Not a single soul had spoken to me for the last two hours. I announced to every person in the house that I was going upstairs and would be back in 20 minutes. Clearly, this was a rookie mistake. Never make your presence known lest you want the predator to devour you. I had barely turned the water on when the door opened the first time.
Handsome #2- Mom! Can you make me something to eat?
Me- Can you please give me a few minutes?
Handsome #2- Yes, but hurry!
I shampooed and almost conditioned before the next interruption. A naked from the waist down light saber-wielding child appeared and opened the shower door.
Me- Honey, I am in the shower. What do you need?
Handsome #3- Um, nothing.
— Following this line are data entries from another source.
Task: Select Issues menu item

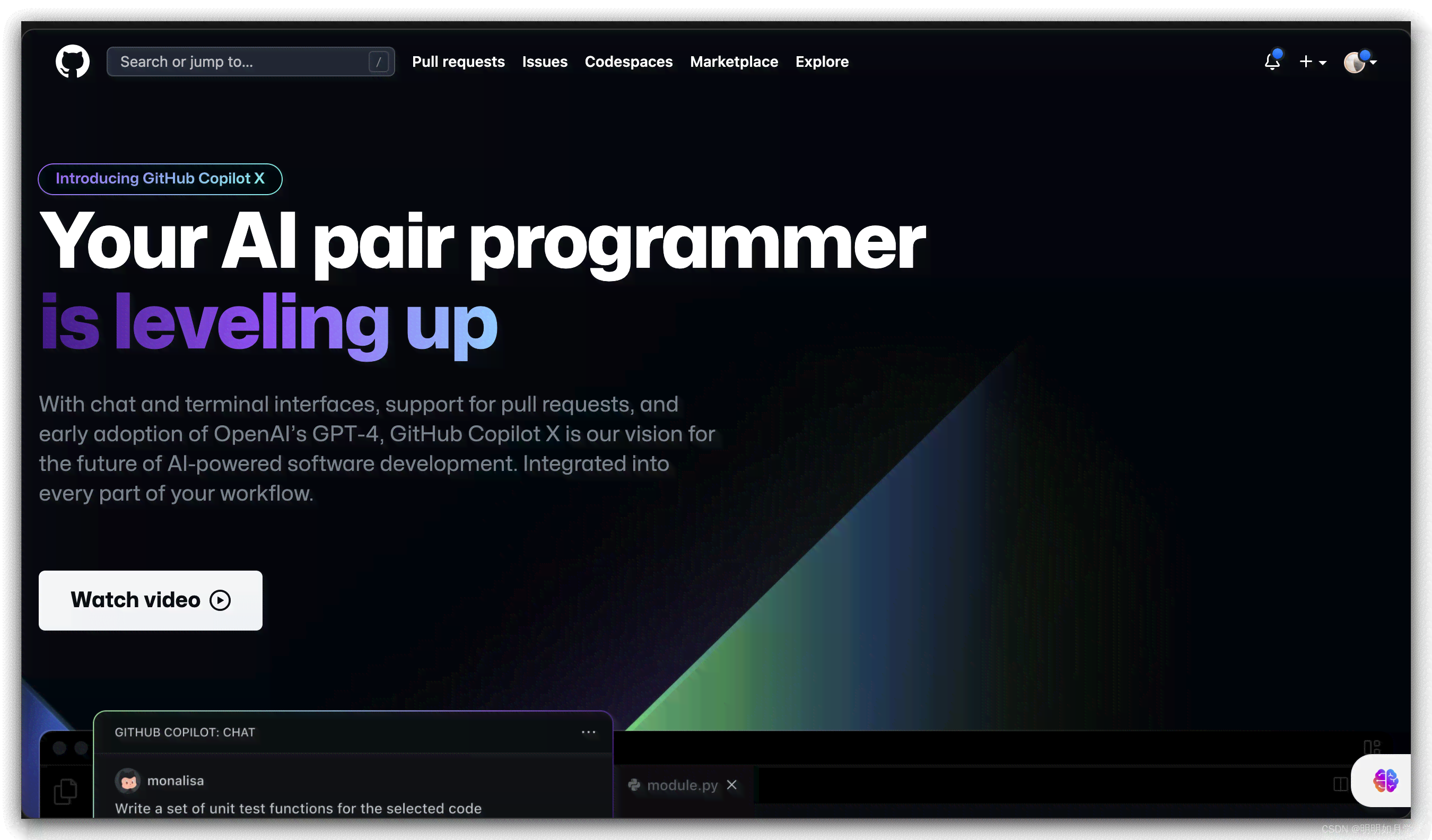Action: 544,61

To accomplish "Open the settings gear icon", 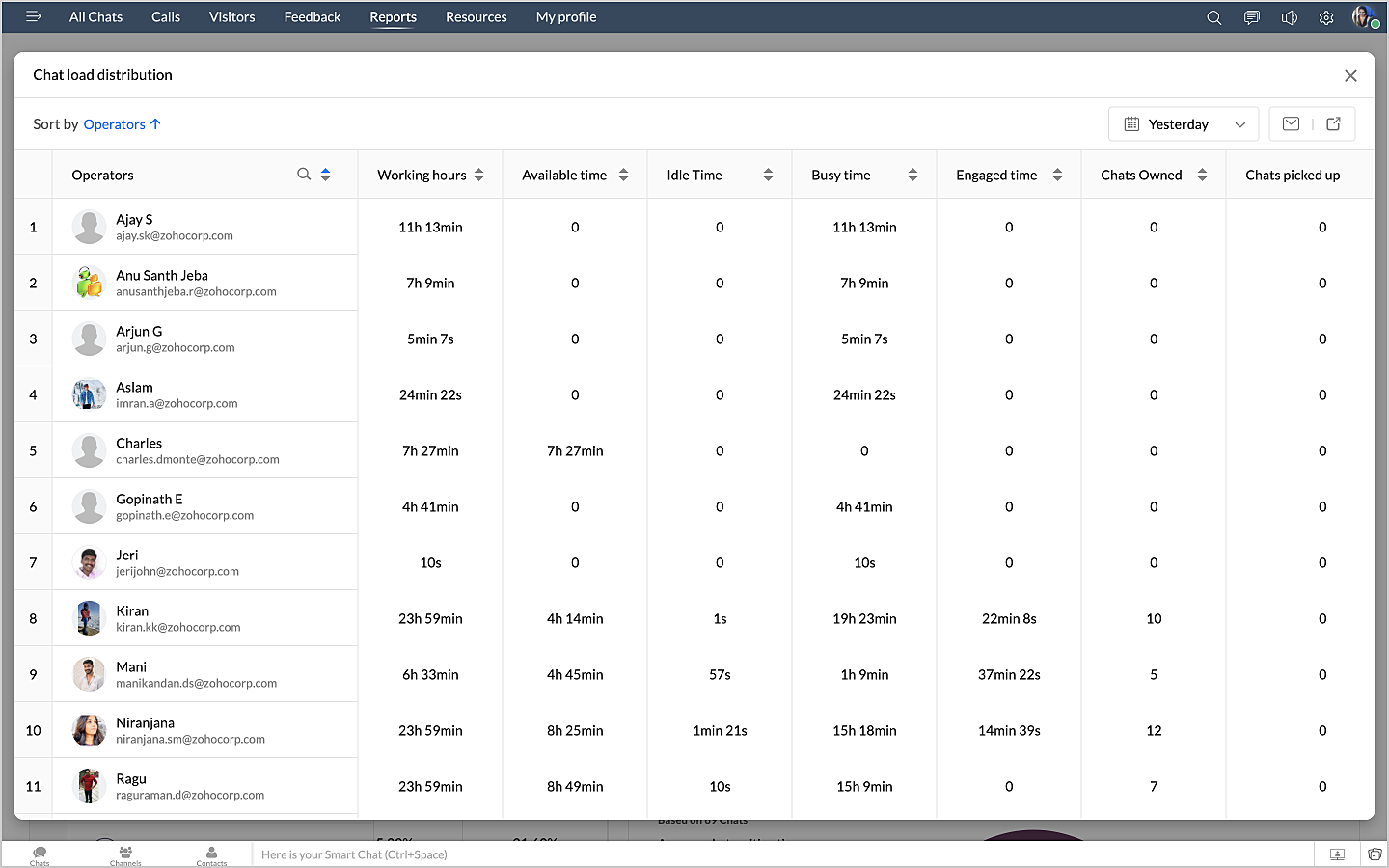I will (1326, 17).
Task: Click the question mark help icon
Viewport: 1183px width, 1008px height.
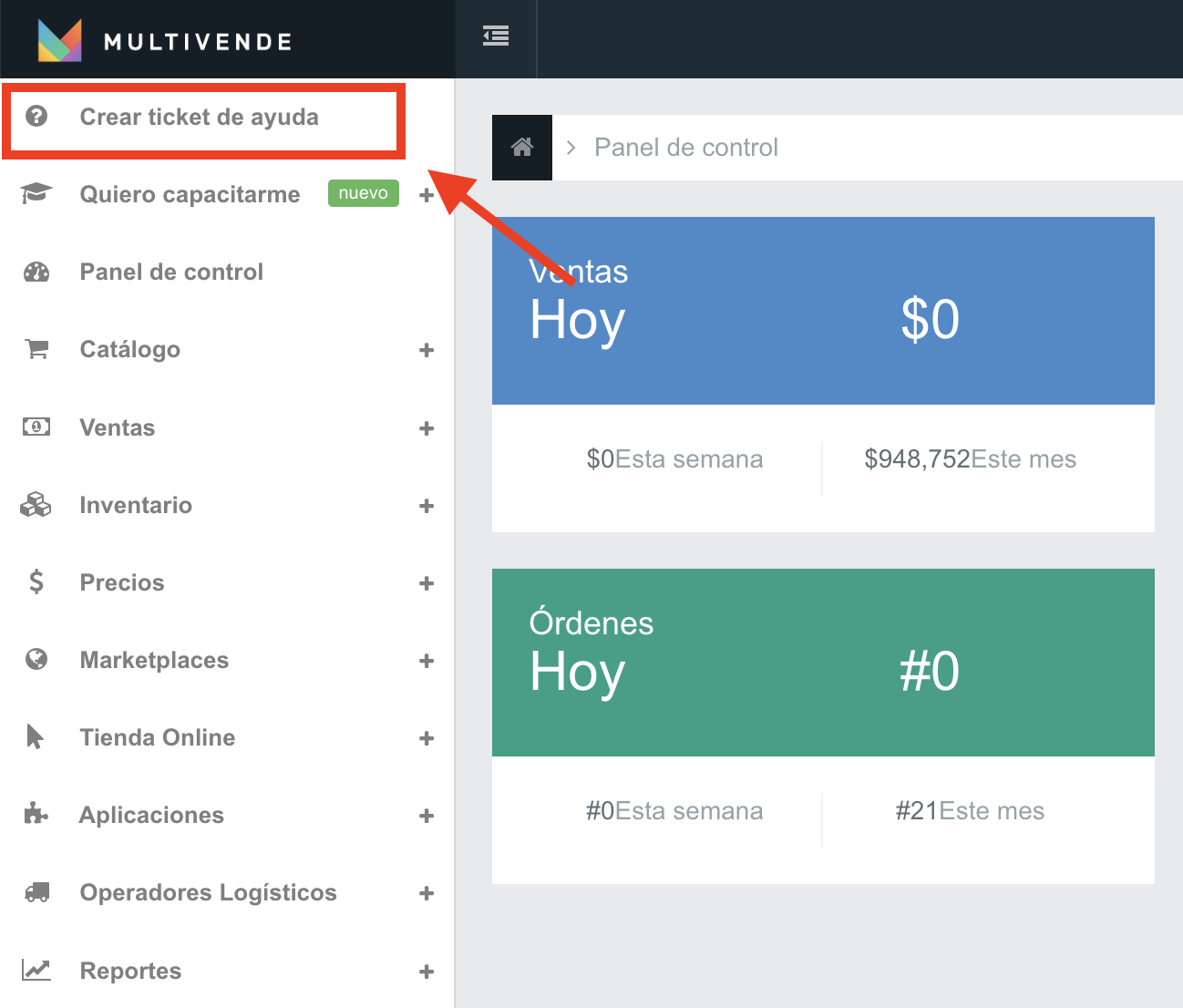Action: point(36,117)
I don’t need nothing.
Me- Where are your pants?!?!?!
Handsome #3- I lost them. But, I could find them. Mom! Can you wipe me, please?
Successfully wiping a child with one hand while putting the rest of the conditioner on your head with the other should at the very least come with a cash prize.
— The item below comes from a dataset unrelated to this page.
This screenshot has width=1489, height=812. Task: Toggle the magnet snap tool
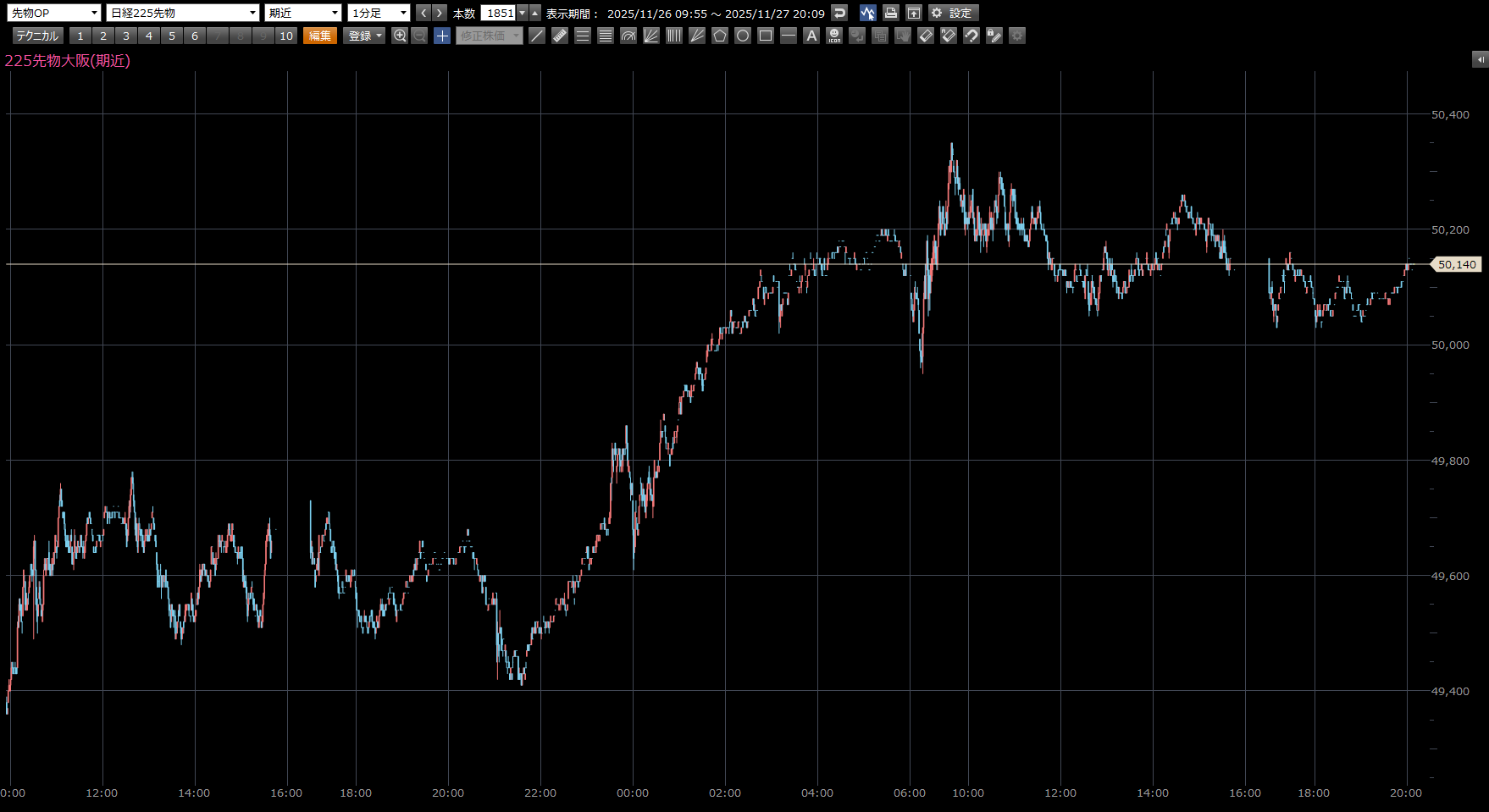click(x=971, y=36)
Once he was gone, I thought I’d try shaving my legs. Then I heard the screaming from the other side of the door, the only one of my children to give me any privacy.
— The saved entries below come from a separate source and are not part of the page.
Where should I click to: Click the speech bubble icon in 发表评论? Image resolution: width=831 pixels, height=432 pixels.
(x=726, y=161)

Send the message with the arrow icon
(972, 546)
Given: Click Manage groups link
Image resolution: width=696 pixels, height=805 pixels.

Handsome #1- Mom! The baby is crying!
Me- Put the binkie in her mouth, I’ll be there in five minutes.
I wanted a few minutes of uninterrupted time, but instead I got to speak to all three of The Handsomes and got a status update on the baby. As I stepped out and caught a glimpse of my face in the foggy mirror, I cried. I cried big ugly tears because all too soon, it will be over. I will miss the screaming and yelling and constant emergencies. I will miss the hugs and the kisses and a chubby sweaty hand grabbing mine. I will miss my little loves needing me as they become more independent and self-sufficient.
As much as I wanted to wallow in my sorrow, I decided that my husband finding me in a heap on the bathroom floor wouldn’t be the best way to kick off his weekend. My mother always says that a little bit of fragrance and a fresh coat of lipstick can alter your mood instantly, so I figured I would give it a shot. Despite the fact that I am now a mother of four, nearing forty with a road map of stretchmarks and other badges of life’s experiences, The Grillin’ Fool still likes me and he deserves me at my best.
And today, the very best I could do was my signature red lips and a New Kids on the Block T-shirt that could likely find a home in the Smithsonian. I snapped a selfie, because no one would really believe that I not only still own this shirt but wear it often. And just like that, as if on cue, from the first floor I heard, “MOM!!!!!!!!!!!!”